Tesco Retains Top Spot In Latest Market Share Figures
Tesco has held on to its position as Ireland's number one grocery retailer, according to the latest supermarket share figures from Kantar Worldpanel for the 12 weeks ending 21 June. The data also s...
Tesco has held on to its position as Ireland's number one grocery retailer, according to the latest supermarket share figures from Kantar Worldpanel for the 12 weeks ending 21 June.
The data also shows a year-on-year growth in sales of 0.9% across the market.
Tesco retained its position with a 25.1% share of the market, despite a sales decline of 3.3%. SuperValu follows closely behind with a 24.7% share.
Lidl outperformed all its competitors, with market leading growth in sales of 6.4%. Dunnes also demonstrated a strong performance, growing sales by 6.3% during this period to reach a market share of 22.2%, up from 21% in the same period last year.
Cliona Lynch, Insight Manager at Kantar Worldpanel, explains: “Dunnes continued focus on its ‘Shop & Save’ voucher scheme is encouraging consumers to buy a bigger basket on each shop. The average Dunnes visitor is buying 18 items per trip compared with a market average of 13 – an increase of three items per basket on this time last year and an additional €5.00 through the tills on each shop.”
Contrastingly to the 'Big Three' retailers, Aldi and Lidl have continued to recruit shoppers to their stores and household penetration is now at 63.1% and 65.1% respectively – ahead of Dunnes’ 63%.

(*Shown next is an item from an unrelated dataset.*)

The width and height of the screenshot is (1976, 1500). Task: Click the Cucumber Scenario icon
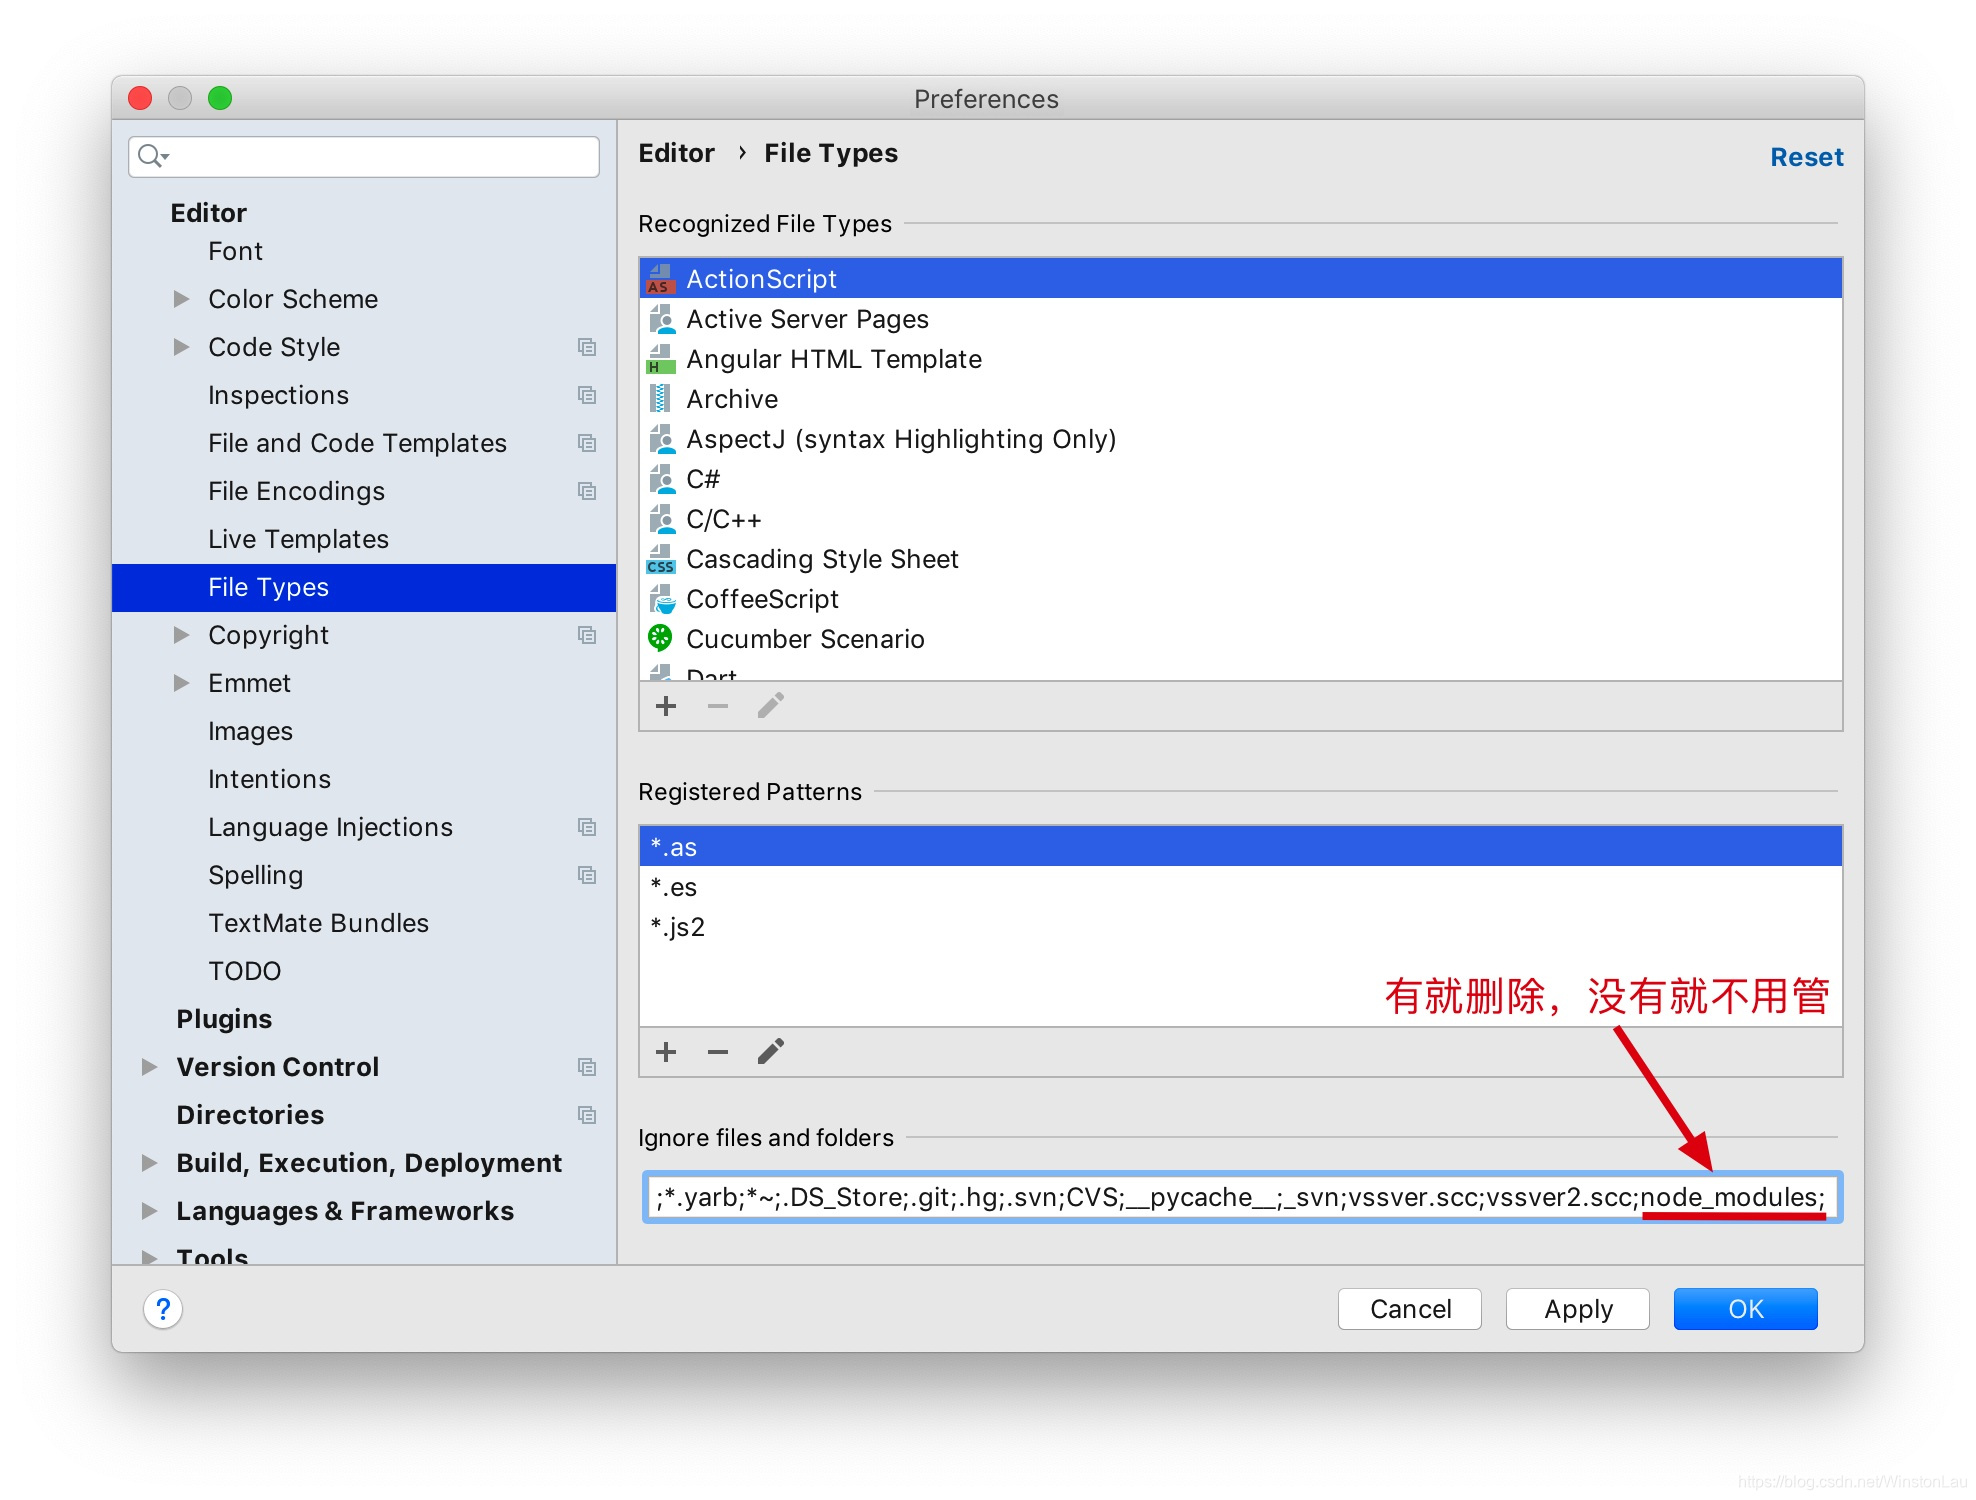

“As the discounters become more established in the market, year-on-year growth is harder to win," said Lynch. "While both Aldi and Lidl are still seeing a strong performance and gains in market share, the landscape is becoming more competitive. The impact of Dunnes’ vouchering campaign has given it a strong boost this period. Elsewhere, SuperValu remains a steady challenger for the number one spot but Tesco’s plans to turn around performance could yet help it to regain growth and firmly re-establish its lead."